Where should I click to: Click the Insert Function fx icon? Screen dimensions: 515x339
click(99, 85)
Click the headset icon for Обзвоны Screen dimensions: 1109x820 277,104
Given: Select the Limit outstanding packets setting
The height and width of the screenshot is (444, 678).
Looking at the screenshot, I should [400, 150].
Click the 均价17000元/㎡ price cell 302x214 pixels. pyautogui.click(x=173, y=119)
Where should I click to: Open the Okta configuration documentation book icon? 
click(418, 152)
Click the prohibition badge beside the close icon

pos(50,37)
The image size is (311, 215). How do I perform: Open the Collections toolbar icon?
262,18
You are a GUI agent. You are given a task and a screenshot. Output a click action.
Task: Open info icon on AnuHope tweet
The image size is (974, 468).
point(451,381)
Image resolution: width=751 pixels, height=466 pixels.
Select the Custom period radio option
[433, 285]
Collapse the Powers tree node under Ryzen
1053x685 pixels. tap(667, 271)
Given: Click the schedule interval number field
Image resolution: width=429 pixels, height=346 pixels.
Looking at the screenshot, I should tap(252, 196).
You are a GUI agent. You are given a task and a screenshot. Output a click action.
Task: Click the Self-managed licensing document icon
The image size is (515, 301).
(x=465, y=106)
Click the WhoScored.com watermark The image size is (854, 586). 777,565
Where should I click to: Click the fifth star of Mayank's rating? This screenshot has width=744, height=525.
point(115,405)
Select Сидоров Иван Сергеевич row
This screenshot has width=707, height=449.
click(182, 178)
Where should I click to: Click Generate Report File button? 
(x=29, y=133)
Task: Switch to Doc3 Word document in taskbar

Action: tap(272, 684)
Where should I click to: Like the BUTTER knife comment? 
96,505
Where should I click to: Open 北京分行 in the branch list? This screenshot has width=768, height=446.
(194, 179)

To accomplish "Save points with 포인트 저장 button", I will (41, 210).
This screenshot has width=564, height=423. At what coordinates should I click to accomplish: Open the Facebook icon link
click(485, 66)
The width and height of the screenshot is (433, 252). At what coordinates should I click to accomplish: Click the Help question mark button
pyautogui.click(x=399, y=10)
-=-=-
* _DIRECTION_: Copy out every line of the records above character for character, leaving nothing out and changing nothing.

* _EXPECTED ANSWER_:
Where should I click to: Click the Insert Function fx icon? Screen dimensions: 515x339
click(99, 85)
Click the headset icon for Обзвоны Screen dimensions: 1109x820 277,104
Given: Select the Limit outstanding packets setting
The height and width of the screenshot is (444, 678).
Looking at the screenshot, I should [400, 150].
Click the 均价17000元/㎡ price cell 302x214 pixels. pyautogui.click(x=173, y=119)
Where should I click to: Open the Okta configuration documentation book icon? 
click(418, 152)
Click the prohibition badge beside the close icon

pos(50,37)
The image size is (311, 215). How do I perform: Open the Collections toolbar icon?
262,18
You are a GUI agent. You are given a task and a screenshot. Output a click action.
Task: Open info icon on AnuHope tweet
The image size is (974, 468).
point(451,381)
Image resolution: width=751 pixels, height=466 pixels.
Select the Custom period radio option
[433, 285]
Collapse the Powers tree node under Ryzen
1053x685 pixels. tap(667, 271)
Given: Click the schedule interval number field
Image resolution: width=429 pixels, height=346 pixels.
Looking at the screenshot, I should tap(252, 196).
You are a GUI agent. You are given a task and a screenshot. Output a click action.
Task: Click the Self-managed licensing document icon
The image size is (515, 301).
(x=465, y=106)
Click the WhoScored.com watermark The image size is (854, 586). 777,565
Where should I click to: Click the fifth star of Mayank's rating? This screenshot has width=744, height=525.
point(115,405)
Select Сидоров Иван Сергеевич row
This screenshot has width=707, height=449.
click(182, 178)
Where should I click to: Click Generate Report File button? 
(x=29, y=133)
Task: Switch to Doc3 Word document in taskbar

Action: tap(272, 684)
Where should I click to: Like the BUTTER knife comment? 
96,505
Where should I click to: Open 北京分行 in the branch list? This screenshot has width=768, height=446.
(194, 179)

To accomplish "Save points with 포인트 저장 button", I will (41, 210).
This screenshot has width=564, height=423. At what coordinates should I click to accomplish: Open the Facebook icon link
click(485, 66)
The width and height of the screenshot is (433, 252). At what coordinates should I click to accomplish: Click the Help question mark button
pyautogui.click(x=399, y=10)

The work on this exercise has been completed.